A design starts with 1 tile and it continues to grow the next day to 4 tiles and on the third day there is 13 tiles. How many tiles will there be on the 10th day? How many tiles on the 50th day? Find a formula for any number?
52.2600.
Since 1 , 4, 13 do not form either an arithmetic nor a geometric sequence,
having only 3 terms is not enough information to see the pattern
e.g. I could claim that the sequence is
1 4 13 40 121 by claiming that I add increasing powers of 3 to get the next term
that is,
1+3 = 4
4+9 = 13
13+27 = 40
40 +81 = 121
To find the number of tiles on each day, let's observe the pattern:
Day 1: 1 tile
Day 2: 4 tiles
Day 3: 13 tiles
If we look closely, we can see that the number of tiles on each day increases as follows: 1, 4, 13.
To find the number of tiles on the next day, we need to look for a pattern in the differences between the numbers:
4 - 1 = 3
13 - 4 = 9
The differences between consecutive numbers are 3 and 9. It seems like the difference between consecutive numbers is increasing by 6 each time.

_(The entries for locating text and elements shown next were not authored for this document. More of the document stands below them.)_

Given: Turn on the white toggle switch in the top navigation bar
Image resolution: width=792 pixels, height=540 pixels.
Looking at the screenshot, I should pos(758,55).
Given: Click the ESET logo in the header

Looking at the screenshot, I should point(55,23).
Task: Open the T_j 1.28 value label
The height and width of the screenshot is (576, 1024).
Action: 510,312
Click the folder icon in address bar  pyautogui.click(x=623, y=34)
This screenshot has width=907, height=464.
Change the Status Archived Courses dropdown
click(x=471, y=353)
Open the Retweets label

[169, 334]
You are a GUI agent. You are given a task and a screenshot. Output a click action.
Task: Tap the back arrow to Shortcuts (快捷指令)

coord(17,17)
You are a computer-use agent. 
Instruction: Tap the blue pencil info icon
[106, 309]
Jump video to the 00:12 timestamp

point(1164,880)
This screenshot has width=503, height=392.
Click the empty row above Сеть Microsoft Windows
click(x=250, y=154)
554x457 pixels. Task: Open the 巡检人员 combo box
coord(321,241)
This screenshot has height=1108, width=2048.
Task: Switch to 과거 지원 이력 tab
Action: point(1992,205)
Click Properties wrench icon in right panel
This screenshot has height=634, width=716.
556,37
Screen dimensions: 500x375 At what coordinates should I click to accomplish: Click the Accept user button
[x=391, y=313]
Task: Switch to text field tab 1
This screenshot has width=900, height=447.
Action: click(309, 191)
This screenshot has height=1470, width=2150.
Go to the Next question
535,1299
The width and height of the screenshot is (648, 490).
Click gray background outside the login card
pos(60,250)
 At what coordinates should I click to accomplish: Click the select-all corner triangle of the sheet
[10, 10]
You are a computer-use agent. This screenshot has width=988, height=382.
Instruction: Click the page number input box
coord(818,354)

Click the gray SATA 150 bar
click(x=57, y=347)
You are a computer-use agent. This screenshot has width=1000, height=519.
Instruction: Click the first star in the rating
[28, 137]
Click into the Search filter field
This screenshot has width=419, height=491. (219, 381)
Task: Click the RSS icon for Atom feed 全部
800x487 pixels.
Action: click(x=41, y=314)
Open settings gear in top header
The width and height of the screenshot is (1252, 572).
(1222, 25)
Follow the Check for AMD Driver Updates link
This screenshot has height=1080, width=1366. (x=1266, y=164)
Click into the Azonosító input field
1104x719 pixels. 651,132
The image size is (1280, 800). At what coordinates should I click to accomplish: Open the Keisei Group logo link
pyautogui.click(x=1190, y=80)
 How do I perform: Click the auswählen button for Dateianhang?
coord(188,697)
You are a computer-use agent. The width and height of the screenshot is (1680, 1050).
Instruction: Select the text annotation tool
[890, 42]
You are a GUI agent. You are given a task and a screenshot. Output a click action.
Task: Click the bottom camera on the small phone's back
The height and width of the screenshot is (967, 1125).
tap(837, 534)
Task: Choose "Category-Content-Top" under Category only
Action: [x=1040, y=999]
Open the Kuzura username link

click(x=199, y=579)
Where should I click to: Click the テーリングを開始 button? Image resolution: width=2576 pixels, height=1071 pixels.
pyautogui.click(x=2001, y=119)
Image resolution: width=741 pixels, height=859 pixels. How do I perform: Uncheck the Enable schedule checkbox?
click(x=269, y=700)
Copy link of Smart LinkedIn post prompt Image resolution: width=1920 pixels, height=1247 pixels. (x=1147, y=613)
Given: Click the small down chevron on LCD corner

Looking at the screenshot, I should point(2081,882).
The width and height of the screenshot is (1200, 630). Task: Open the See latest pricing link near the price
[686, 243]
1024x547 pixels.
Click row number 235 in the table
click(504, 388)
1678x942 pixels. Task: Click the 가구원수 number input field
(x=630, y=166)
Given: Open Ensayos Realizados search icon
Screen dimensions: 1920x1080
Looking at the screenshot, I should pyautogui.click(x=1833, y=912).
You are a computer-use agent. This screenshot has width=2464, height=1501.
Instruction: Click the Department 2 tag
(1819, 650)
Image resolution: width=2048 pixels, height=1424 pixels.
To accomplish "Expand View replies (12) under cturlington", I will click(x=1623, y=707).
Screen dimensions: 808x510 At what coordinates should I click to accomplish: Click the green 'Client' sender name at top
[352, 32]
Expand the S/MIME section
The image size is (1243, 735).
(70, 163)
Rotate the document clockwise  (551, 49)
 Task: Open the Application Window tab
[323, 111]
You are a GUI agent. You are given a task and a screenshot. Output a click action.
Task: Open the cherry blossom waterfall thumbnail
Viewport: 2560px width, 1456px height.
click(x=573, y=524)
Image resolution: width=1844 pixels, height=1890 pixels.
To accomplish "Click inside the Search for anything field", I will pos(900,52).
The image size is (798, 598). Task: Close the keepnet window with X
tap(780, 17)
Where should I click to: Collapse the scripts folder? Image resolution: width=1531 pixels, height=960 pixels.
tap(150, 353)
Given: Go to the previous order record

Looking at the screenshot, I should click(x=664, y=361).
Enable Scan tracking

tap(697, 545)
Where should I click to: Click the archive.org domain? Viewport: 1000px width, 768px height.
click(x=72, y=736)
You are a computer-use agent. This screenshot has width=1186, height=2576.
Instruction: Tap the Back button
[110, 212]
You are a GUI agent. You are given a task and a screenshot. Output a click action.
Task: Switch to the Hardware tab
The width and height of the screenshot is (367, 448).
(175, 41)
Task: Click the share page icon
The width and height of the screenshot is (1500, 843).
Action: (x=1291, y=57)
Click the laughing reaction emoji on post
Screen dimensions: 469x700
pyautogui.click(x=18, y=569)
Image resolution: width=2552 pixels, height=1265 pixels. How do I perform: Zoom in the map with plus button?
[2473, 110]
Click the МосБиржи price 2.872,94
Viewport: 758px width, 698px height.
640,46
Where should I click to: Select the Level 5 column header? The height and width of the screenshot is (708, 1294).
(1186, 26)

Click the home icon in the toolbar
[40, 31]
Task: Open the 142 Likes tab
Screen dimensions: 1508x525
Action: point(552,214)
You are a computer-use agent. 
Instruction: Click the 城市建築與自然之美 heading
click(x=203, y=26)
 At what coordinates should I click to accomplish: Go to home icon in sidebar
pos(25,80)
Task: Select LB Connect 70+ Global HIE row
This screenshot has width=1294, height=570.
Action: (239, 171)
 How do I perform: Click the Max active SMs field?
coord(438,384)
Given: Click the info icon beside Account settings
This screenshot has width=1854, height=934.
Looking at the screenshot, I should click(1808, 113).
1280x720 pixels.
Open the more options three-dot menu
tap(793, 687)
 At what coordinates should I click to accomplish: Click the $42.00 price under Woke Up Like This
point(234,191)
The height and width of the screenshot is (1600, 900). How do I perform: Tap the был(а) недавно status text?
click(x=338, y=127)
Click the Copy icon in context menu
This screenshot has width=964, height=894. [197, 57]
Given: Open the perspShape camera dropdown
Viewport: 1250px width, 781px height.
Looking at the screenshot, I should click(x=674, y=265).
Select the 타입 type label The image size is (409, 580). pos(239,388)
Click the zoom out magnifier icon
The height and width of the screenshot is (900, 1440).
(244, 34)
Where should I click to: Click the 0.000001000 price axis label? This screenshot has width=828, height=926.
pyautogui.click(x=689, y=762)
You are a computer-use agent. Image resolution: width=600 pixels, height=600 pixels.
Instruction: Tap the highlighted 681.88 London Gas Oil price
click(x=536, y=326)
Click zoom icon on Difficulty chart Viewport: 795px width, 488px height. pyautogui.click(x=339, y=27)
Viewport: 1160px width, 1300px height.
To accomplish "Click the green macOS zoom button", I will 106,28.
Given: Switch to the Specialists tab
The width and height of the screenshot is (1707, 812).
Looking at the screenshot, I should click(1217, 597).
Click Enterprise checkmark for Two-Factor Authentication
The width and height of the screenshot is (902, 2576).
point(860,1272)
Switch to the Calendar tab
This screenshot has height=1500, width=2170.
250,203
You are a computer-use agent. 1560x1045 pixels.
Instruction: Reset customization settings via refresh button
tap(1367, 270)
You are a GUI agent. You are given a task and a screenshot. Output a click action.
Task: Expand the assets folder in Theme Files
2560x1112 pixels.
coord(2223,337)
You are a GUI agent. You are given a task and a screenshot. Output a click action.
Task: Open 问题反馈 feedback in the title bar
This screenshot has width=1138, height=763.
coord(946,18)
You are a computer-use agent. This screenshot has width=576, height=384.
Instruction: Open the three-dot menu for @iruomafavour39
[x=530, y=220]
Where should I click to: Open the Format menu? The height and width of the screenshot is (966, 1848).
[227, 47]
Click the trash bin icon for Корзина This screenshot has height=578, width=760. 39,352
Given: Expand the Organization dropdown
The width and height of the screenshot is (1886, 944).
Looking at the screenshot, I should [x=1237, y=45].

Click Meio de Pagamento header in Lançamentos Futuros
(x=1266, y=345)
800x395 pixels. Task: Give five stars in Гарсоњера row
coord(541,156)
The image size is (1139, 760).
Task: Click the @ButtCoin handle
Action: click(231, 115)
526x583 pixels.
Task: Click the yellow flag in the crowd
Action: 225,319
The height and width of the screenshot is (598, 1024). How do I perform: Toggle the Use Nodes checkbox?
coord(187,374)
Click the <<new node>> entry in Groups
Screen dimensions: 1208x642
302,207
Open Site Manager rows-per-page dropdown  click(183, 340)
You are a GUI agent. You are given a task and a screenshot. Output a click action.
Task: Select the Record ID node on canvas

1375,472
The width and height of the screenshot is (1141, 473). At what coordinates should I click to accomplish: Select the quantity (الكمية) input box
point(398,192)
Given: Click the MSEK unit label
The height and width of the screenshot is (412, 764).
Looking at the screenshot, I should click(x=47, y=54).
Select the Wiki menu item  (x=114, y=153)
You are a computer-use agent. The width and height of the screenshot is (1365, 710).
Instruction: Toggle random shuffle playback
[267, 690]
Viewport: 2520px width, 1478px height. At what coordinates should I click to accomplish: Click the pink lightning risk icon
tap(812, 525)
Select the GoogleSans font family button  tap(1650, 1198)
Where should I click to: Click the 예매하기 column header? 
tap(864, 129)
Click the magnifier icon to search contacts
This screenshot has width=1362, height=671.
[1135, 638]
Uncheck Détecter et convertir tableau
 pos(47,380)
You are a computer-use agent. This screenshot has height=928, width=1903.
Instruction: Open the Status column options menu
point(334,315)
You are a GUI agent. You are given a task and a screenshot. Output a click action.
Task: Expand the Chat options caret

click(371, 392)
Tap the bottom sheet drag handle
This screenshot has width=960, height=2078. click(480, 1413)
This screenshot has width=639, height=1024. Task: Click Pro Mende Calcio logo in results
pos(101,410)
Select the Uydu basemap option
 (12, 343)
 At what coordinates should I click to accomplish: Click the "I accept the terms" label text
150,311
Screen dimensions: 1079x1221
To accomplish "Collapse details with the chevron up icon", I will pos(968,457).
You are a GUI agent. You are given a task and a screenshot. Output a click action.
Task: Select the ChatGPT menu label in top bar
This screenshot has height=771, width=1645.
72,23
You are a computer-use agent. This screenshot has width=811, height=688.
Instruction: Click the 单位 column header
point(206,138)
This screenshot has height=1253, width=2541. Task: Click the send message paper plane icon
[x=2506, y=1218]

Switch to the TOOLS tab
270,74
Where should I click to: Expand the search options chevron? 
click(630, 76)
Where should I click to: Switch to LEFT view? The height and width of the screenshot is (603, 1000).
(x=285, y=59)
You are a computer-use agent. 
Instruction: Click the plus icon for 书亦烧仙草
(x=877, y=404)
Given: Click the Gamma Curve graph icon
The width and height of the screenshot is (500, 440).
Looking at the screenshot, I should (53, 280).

So, let's continue this pattern to find the number of tiles on the 4th day:
13 + 9 = 22 tiles
And on the 5th day:
22 + 15 = 37 tiles
As we add 6 to the difference each time, we can derive a formula to calculate the number of tiles on any given day:
Number of tiles on day n = n^2 + (n-1) * 3
Now, let's use this formula to find the number of tiles on the 10th and 50th days:
Number of tiles on the 10th day = (10^2) + (10-1) * 3
= 100 + 9 * 3
= 100 + 27
= 127 tiles
Number of tiles on the 50th day = (50^2) + (50-1) * 3
= 2500 + 49 * 3
= 2500 + 147
= 2647 tiles
Therefore, on the 10th day, there will be 127 tiles, and on the 50th day, there will be 2647 tiles.